PAGINAFRAGMENT:
:::

Een dergelijke inrichting is in de praktijk bekend.
In de voertuigtechniek, in het bijzonder op het gebied van de luxe personen—automobielen, bestaat al jaren de trend tot het verhogen van het bedieningsgemak. Eén van de hulpmiddelen die daarbij zijn ontwikkeld, is een inrichting voor het elektrisch bedienen van een spiegel, zoals de linker en rechter buitenspiegels en de binnenspiegel.
Een belangrijk voordeel daarbij, dat in het bijzonder speelt bij het verstellen van de buitenspiegel aan de van de chauffeur afgekeerde zijde van het voertuig, is dat de chauffeur die spiegel kan verstellen terwijl hij zich op zijn zitplaats bevindt in de zithouding die hij ook tijdens het rijden aanneemt.
Een ander voordeel daarbij, dat in het bijzonder speelt wanneer meerdere chauffeurs afwisselend gebruik maken van het voertuig, is dat het dan mogelijk is de spiegels te voorzien van een geheugen. Een chauffeur van een met een dergelijk spiegelstelsel uitgerust voertuig stelt de spiegel (s) in in de voor hem geschikte stand, en voert deze stand in in het geheugen. Wanneer een spiegel is versteld door een andere chauffeur, kan de eerstgenoemde chauffeur middels een simpele druk op een knop de spiegels weer terugstellen naar de eerder in het geheugen vastgelegde stand. Hierbij wordt door die druk op genoemde knop een stuurinrichting geactiveerd die de bedieningsmotor(en) van de spiegel(s) zodanig aanstuurt, dat elke spiegelstand gelijk wordt gemaakt aan de eerder in het geheugen vastgelegde stand.
Een essentiële voorwaarde bij een dergelijk geheugen-stelsel is, dat de stuurinrichting "weet" wat de actuele stand van de spiegel is. Het is daarom in de stand van de techniek reeds bekend tussen het draagorgaan voor de spiegel en de voor bevestiging aan het spiegelhuis dienende basis een detector te monteren die de stand van het spiegeldraagorgaan detecteert en die een elektrisch signaal verschaft dat representatief is voor die gedetecteerde stand. Bij het vastleggen van de ingestelde stand in het geheugen wordt de actuele signaal-waarde van genoemd signaal in het geheugen opgeslagen. Bij het terugzoeken van de vastgelegde stand wordt de actuele signaal-waarde van genoemd signaal vergeleken met de in het geheugen opgeslagen signaalwaarde, en wordt de motor aangedreven om het verschil te minimaliseren.
Een bezwaar van de tot nog toe bekende inrichtingen van het bovengenoemde type is, dat zij ofwel niet bijzonder nauwkeurig zijn, ofwel betrekkelijk duur zijn, of beide.

:::

OPDRACHT:
Leg in één tot drie zinnen uit waarom het volgens de tekst over elektrisch verstelbare spiegels hierboven al bekend is om tussen het spiegeldraagorgaan en de basis een detector te monteren.

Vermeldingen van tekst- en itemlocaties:
:::

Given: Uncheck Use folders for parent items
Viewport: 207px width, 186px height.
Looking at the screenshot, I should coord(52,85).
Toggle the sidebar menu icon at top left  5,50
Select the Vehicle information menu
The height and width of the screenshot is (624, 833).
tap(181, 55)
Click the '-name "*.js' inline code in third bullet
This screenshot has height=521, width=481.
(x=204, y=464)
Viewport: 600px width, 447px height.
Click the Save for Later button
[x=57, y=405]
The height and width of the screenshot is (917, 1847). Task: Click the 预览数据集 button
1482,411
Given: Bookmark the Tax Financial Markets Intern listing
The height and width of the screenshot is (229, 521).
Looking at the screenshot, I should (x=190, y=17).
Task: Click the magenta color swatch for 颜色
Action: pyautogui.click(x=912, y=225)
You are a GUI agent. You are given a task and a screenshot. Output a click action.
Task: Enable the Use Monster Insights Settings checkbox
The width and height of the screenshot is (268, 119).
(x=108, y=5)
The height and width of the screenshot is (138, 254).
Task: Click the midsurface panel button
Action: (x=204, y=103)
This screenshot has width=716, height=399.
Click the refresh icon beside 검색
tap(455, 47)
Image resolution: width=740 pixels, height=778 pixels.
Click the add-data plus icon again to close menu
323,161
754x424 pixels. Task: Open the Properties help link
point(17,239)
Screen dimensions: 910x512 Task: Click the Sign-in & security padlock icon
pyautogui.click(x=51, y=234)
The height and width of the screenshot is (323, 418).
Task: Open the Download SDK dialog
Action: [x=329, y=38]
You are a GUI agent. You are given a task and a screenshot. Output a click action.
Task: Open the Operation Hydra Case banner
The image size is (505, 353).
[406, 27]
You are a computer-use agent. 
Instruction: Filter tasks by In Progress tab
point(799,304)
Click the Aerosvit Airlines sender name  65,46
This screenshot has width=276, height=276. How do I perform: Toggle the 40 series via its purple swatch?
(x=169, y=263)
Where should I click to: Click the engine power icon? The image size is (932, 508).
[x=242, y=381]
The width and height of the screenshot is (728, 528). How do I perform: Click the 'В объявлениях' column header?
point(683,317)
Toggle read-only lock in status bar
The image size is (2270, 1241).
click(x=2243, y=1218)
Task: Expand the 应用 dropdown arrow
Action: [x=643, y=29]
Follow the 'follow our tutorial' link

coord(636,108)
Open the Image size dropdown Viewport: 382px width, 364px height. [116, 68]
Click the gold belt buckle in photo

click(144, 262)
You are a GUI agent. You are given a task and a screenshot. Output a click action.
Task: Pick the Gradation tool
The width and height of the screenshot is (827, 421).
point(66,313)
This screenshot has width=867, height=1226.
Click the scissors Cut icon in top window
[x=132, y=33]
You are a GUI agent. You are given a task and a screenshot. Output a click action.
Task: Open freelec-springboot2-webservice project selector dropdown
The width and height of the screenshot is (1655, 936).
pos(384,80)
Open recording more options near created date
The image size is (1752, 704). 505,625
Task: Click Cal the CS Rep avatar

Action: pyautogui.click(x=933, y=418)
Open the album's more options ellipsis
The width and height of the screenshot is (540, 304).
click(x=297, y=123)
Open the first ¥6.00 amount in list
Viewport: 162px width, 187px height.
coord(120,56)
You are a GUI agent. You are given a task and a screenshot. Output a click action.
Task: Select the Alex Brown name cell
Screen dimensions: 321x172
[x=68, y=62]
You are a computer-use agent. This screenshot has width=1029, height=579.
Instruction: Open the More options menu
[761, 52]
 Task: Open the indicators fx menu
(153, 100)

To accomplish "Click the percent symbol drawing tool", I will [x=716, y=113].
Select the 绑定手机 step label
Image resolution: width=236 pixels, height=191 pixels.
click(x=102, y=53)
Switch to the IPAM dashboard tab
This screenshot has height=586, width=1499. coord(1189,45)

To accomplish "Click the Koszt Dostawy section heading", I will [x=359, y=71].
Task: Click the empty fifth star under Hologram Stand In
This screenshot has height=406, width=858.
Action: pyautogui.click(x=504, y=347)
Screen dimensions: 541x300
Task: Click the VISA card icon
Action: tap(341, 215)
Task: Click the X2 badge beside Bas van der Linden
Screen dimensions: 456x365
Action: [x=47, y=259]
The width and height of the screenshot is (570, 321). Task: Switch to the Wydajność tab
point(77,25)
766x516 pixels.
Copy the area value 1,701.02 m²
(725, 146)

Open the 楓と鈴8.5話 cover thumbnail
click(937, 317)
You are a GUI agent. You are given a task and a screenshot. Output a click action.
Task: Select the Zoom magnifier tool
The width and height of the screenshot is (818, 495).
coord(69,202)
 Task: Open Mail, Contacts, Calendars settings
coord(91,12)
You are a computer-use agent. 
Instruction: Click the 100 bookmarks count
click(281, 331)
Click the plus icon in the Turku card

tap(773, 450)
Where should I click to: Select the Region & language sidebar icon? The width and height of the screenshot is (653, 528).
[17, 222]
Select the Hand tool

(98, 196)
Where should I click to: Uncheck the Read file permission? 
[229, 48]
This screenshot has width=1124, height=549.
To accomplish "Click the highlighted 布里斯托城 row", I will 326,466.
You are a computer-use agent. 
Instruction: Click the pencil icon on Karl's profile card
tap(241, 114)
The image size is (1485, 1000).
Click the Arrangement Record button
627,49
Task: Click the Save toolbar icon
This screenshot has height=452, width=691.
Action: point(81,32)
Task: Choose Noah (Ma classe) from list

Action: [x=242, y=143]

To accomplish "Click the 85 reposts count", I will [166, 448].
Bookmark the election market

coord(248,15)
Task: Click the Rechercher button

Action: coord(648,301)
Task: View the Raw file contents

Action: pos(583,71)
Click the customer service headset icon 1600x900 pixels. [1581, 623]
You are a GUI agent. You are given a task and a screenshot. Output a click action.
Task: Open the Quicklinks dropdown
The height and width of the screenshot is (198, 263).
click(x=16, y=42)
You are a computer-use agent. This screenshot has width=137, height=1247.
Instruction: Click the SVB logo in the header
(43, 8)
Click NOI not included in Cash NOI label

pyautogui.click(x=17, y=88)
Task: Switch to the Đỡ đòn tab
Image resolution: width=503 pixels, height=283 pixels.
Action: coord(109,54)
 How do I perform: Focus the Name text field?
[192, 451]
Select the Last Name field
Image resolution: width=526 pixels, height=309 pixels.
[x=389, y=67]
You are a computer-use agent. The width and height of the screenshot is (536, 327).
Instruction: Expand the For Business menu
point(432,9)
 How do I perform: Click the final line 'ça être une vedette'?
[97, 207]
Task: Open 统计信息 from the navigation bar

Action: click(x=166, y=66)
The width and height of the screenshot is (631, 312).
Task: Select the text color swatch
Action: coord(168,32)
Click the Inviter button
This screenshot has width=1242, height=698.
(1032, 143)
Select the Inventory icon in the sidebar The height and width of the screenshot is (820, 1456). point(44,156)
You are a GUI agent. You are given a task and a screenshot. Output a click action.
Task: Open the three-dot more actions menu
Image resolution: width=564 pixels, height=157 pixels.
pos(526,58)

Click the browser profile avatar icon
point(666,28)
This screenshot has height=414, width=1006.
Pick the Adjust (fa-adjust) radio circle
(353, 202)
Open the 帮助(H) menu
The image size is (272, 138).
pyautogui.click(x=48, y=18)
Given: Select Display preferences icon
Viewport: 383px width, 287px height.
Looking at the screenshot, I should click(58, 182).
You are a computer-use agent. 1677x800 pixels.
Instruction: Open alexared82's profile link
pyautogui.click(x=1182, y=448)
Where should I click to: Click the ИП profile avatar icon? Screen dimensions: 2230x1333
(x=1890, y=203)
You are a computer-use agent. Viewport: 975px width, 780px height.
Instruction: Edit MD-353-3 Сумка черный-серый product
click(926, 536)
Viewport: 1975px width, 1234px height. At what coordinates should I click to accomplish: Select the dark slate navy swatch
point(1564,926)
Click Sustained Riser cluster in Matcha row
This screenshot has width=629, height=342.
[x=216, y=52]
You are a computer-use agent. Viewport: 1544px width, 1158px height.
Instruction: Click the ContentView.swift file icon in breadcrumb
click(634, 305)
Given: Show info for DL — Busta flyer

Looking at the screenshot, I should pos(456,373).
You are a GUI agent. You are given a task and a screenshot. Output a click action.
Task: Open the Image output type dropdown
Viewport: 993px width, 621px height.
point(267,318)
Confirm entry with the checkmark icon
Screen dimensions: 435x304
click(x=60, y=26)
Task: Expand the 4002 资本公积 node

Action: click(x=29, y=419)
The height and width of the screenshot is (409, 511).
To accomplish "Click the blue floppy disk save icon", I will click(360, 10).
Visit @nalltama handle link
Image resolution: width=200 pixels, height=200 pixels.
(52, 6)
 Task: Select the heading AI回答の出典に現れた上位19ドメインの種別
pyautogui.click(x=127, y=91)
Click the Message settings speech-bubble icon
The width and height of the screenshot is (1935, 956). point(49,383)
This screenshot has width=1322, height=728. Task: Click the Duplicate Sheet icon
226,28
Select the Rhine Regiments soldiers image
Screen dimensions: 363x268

:::

UITWERKING:
Bij een geheugenstelsel is het een essentiële voorwaarde dat de stuurinrichting de actuele stand van de spiegel kent. Daarom wordt een detector gemonteerd die de stand van het spiegeldraagorgaan detecteert en een elektrisch signaal verschaft dat representatief is voor die stand. De actuele signaalwaarde kan zo in het geheugen worden opgeslagen en later met de opgeslagen waarde worden vergeleken, waarna de motor wordt aangedreven om het verschil te minimaliseren.